Below in conjunction with drawings and Examples the present invention is described in further detail; But a kind of method and device thereof based on single width facial image realization three-dimensional facial reconstruction of the present invention is not limited to embodiment.
Description of drawings
Fig. 1 is the main flow chart of the inventive method;
Fig. 2 is the process flow diagram that the attitude of the inventive method is estimated processing;
Fig. 3 is the process flow diagram that the unique point estimation of Depth of the inventive method is handled;
Fig. 4 is the process flow diagram that the three-dimensional modeling of the inventive method is handled;
Fig. 5 is the process flow diagram that the texture of the inventive method is handled;
Fig. 6 is the synoptic diagram of the human face posture unique point of the inventive method;
Fig. 7 is the synoptic diagram of the space coordinates and the human face posture unique point of the inventive method;
Fig. 8 is the synoptic diagram that looks like the slope of canthus point straight line in the plane of the inventive method;
Fig. 9 is the structured flowchart of apparatus of the present invention.
Embodiment
Referring to shown in Figure 1, a kind of method based on single width facial image realization three-dimensional facial reconstruction of the present invention comprises:
The step of input single width facial image; Shown in the frame among Fig. 1 101;
Carry out attitude and estimate the step of processing; This step is that the coordinate with two inner eye corners and two wing of nose points in the human face posture is that four unique points realize that the attitude angle estimates; Adopt two vanishing points to estimate the anglec of rotation of people's face on X, Y, Z axle; Shown in the frame among Fig. 1 102;
Carry out the step that the unique point estimation of Depth is handled; This step is to train its neural network according to existing a large amount of human face characteristic point distances and texture information, estimate the unique point depth value of its present facial image then with this neural network, and known two-dimensional coordinate and the combination of its estimation of Depth value are obtained estimating D coordinates value; Shown in the frame among Fig. 1 103;
Carry out the step that three-dimensional modeling is handled; This step is that the estimation D coordinates value of three-dimensional face X, Y, the anglec of rotation on the Z axle and the human face characteristic point that will obtain adopts Dirichlet Free Transform (DFFD) algorithm that three-dimensional face model is out of shape; Shown in the frame among Fig. 1 104;
Carry out the step that texture is handled; This step is that single width forward facial image is projected on the three-dimensional model; For positive information not enough place and side-information, adopt the bilinear interpolation mode to carry out interpolation and estimate; Bilinear interpolation is by the neighbor in the texture being handled the sawtooth that smoothly falls between the screen output pixel, being used bilinear interpolation can make the image of screen output seem more level and smooth; Shown in the frame among Fig. 1 105; The step of structure true three-dimension model; Shown in the frame among Fig. 1 106.

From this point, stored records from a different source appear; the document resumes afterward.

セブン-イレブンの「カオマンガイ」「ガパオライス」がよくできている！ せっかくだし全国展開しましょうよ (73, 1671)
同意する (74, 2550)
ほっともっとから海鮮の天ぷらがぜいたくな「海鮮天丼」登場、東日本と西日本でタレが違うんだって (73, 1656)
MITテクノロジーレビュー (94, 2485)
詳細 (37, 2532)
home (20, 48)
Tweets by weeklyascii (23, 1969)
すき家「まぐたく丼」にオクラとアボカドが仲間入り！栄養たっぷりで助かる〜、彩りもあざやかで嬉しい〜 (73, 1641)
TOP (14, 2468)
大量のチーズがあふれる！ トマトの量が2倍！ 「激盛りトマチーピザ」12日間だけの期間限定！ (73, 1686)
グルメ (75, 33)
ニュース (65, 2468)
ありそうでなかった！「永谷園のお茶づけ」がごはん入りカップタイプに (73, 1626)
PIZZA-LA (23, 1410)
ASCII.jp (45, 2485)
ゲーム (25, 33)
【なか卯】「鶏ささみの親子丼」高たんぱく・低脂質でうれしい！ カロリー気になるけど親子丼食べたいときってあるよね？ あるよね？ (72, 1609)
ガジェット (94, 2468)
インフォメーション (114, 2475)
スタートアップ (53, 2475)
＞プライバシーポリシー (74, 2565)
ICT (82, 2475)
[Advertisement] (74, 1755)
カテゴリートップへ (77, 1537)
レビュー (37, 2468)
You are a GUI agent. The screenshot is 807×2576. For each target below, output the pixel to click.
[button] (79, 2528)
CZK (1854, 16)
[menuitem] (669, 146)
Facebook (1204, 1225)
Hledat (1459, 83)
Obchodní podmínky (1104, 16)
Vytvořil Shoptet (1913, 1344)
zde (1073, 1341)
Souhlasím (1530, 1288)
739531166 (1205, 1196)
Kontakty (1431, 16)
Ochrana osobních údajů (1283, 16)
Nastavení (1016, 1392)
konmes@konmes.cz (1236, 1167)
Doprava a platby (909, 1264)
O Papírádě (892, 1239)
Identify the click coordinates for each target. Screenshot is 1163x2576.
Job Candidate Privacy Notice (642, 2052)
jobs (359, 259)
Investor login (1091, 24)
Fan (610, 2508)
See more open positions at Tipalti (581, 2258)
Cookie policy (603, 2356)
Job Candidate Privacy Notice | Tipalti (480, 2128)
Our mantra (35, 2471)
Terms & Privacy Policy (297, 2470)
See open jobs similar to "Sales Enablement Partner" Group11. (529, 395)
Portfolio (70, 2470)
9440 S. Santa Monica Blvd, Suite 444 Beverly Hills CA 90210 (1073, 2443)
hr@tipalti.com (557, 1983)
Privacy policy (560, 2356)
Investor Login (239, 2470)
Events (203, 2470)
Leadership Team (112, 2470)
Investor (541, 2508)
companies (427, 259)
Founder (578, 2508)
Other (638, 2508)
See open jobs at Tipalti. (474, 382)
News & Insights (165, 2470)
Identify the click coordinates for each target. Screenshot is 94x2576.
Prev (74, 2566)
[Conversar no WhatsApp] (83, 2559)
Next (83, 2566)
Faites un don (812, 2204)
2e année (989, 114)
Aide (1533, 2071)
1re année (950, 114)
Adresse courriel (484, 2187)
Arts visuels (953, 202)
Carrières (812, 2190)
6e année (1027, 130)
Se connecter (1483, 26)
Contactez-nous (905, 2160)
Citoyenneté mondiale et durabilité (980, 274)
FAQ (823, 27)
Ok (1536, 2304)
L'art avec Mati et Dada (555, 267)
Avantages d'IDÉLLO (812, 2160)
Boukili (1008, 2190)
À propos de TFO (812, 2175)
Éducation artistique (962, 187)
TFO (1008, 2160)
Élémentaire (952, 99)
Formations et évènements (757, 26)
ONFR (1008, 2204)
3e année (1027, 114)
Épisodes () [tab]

As shown in Figure 2, in the method for the present invention, wherein, described step of carrying out attitude estimation processing comprises:
The step of facial pose feature point extraction; This step is that the forward facial image employing active shape model (ASM) of input is located face characteristic; The coordinate that the face characteristic of being located comprises two inner eye corners in the human face posture and two wing of nose points is totally four unique points; Shown in the frame among Fig. 2 201;
Calculate the step of the two vanishing points of quadrilateral; This step is to calculate its pair vanishing point according to four human face characteristic points; Shown in the frame among Fig. 2 202;
Calculate the step of the anglec of rotation of X, Y, Z axle; Shown in the frame among Fig. 2 203.
In the step 201, the forward facial image employing active shape model (ASM) of system's input is located face characteristic, can adjust manually in case of necessity.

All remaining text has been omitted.